▸ EXERCISE: According to the article on dating a friend's ex, how long a relationship between your friend and the ex means you should probably move on?

▸ PAGE TEXT:
Before you date your friend’s ex: 3 things to consider

dating a friends ex | Red Lipstick Project | Emily Straubel

image via Shutterstock

Everyone has had that moment – the one where your eyes lock with a gorgeous, well-dressed man across the room and you immediately connect. You spend the rest of the evening ignoring everyone else and giggling over Moscow Mules. You just met, but he feels sooooo familiar (it must be fate). Then you wake up the next morning and remember that it’s not fate. He’s familiar because you met him six months ago at your friend’s Christmas party when they were dating.

Is that a deal-breaker?

In most large cities, the dating experts come out loud and clear with a resounding “heck yes!” But living in a small city with limited options and smaller circles of smart/awesome people, it’s a much more nuanced question.

3 major factors that should inform your decision to date your friend’s ex:

Time frame

Let’s start simple with these two basic numerical questions: How long ago did your friend and mystery man date? For how long did they date?

The math might seem easy on this, but there is no perfect formula for figuring out how long a person needs to be together to form a real connection. A general rule of thumb is if they dated for six months or more, you should probably move on. That’s long enough to get beyond the surface of a flirty relationship and into the nitty gritty of real intimacy. But also, regardless of the time span, if they went on five or fewer dates, it’s unlikely they had enough time to build a meaningful relationship (read: you can go for it). These are questions you should ask your friend directly, not friends of friends or your new potential partner. While asking these sorts of questions, you’ll be able to read between the lines and learn whether they’re really okay with you going out with their ex.

How did it end?

The answers to this question are skewed because there is rarely a “good breakup”  (although I teach an online class on How to Have the Best Breakup Ever, which could fix this). The question isn’t whether it was a good or bad breakup, but how did each person react. Were they mature and civil to each other? Was it awkward at first but they got over it? Did someone cheat or lie?

Everyone gets a bit of room to be upset after a breakup, but this is where our sexual and emotional intelligence is publicly tested. If either your friend or the ex went crazy-pants after the breakup, that’s a good sign you shouldn’t move forward with the relationship. If there was a complicated cheating/lying situation, that could easily explain the breakup, or send a red flag that he isn’t as awesome as he sounds. Use your best judgement and try to be unbiased.

▸ LISTED ENTRIES:
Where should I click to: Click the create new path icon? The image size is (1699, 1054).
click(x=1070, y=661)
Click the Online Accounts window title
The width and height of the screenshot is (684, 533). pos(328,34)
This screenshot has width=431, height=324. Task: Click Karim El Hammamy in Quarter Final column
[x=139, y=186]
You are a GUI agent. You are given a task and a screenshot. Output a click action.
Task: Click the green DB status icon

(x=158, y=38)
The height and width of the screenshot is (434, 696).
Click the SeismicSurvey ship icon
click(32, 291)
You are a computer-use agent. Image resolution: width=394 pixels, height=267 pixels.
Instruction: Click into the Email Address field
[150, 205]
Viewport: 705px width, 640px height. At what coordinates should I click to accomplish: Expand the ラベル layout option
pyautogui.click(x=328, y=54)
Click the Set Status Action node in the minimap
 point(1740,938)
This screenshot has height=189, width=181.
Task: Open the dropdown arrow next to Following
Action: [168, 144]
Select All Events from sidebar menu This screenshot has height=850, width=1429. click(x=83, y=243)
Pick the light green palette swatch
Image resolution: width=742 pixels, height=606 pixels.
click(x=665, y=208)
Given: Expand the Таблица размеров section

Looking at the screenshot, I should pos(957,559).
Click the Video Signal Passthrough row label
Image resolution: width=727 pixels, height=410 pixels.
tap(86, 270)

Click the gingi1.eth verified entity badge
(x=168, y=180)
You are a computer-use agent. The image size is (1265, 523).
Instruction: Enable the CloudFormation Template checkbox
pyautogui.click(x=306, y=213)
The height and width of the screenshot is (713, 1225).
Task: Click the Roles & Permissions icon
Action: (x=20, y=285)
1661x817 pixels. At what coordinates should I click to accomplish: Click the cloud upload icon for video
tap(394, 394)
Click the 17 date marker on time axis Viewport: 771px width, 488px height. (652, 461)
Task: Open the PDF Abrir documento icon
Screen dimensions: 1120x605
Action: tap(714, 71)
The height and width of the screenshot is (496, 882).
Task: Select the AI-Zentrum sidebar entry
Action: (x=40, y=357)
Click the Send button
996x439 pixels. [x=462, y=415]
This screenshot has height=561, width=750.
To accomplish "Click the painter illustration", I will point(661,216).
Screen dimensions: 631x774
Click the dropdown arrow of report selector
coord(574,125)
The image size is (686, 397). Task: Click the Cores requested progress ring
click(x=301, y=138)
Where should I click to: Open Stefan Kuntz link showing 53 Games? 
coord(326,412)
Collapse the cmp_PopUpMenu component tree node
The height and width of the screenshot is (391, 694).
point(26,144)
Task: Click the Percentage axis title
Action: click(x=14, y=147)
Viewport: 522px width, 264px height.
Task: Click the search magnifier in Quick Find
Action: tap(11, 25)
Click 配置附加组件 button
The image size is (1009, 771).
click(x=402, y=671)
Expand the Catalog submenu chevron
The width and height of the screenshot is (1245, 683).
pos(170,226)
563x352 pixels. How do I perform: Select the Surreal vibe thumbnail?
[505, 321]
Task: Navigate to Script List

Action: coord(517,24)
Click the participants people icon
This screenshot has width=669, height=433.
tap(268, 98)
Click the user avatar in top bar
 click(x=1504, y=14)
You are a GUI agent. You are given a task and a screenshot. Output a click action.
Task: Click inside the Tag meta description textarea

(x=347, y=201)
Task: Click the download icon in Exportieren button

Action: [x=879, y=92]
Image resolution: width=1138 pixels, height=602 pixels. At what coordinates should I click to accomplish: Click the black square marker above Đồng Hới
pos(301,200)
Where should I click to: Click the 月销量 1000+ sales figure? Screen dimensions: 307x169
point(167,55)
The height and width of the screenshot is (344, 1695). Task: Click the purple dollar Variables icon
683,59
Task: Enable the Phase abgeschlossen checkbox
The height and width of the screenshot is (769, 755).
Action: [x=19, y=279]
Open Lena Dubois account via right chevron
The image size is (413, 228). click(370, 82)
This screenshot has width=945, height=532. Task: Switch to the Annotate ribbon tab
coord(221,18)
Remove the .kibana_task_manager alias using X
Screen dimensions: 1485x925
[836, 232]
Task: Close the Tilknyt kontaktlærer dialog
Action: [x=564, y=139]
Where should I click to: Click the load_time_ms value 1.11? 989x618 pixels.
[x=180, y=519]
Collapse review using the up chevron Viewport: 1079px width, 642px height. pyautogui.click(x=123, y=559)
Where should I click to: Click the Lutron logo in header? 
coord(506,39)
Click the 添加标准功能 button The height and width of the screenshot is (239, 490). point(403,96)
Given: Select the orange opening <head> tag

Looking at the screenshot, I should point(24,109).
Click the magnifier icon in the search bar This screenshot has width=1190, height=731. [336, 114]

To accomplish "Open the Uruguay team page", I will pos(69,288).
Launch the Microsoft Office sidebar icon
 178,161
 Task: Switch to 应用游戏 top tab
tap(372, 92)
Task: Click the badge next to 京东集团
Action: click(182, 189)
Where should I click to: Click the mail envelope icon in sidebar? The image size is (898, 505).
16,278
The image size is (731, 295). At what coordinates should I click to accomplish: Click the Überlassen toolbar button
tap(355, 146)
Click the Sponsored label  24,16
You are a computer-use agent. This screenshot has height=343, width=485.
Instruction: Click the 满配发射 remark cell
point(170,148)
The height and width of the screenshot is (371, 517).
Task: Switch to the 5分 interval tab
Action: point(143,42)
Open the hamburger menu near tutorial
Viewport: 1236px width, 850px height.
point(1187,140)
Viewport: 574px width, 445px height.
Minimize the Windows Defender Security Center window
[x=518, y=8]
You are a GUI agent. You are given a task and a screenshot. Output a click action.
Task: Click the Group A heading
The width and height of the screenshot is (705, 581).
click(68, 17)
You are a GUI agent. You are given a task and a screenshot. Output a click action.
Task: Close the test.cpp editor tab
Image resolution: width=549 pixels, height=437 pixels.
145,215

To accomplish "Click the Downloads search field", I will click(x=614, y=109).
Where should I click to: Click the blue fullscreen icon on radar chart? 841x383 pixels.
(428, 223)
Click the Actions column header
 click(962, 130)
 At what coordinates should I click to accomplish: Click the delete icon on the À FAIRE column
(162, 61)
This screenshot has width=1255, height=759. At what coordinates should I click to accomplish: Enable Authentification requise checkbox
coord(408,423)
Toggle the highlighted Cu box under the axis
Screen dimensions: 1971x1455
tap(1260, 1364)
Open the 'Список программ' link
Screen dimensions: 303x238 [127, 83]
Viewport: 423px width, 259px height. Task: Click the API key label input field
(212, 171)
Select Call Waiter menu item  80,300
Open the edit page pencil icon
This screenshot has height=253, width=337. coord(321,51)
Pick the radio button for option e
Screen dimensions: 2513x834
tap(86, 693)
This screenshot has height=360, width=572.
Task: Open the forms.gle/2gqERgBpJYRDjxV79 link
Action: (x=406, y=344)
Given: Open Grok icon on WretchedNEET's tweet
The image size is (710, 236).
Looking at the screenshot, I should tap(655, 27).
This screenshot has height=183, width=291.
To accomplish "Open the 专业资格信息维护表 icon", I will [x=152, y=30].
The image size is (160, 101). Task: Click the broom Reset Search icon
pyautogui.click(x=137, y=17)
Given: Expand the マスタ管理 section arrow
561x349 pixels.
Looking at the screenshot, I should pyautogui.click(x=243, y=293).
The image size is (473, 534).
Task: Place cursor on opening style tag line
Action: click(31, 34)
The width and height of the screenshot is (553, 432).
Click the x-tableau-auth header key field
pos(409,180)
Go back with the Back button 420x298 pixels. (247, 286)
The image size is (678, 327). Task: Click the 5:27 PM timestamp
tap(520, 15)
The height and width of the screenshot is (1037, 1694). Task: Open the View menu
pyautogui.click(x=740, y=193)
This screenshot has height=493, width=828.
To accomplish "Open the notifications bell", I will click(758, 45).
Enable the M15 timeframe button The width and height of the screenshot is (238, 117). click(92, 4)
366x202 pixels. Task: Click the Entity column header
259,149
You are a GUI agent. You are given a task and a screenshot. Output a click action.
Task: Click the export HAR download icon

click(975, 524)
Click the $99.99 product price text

▸ RESULT BELOW: Six months or more.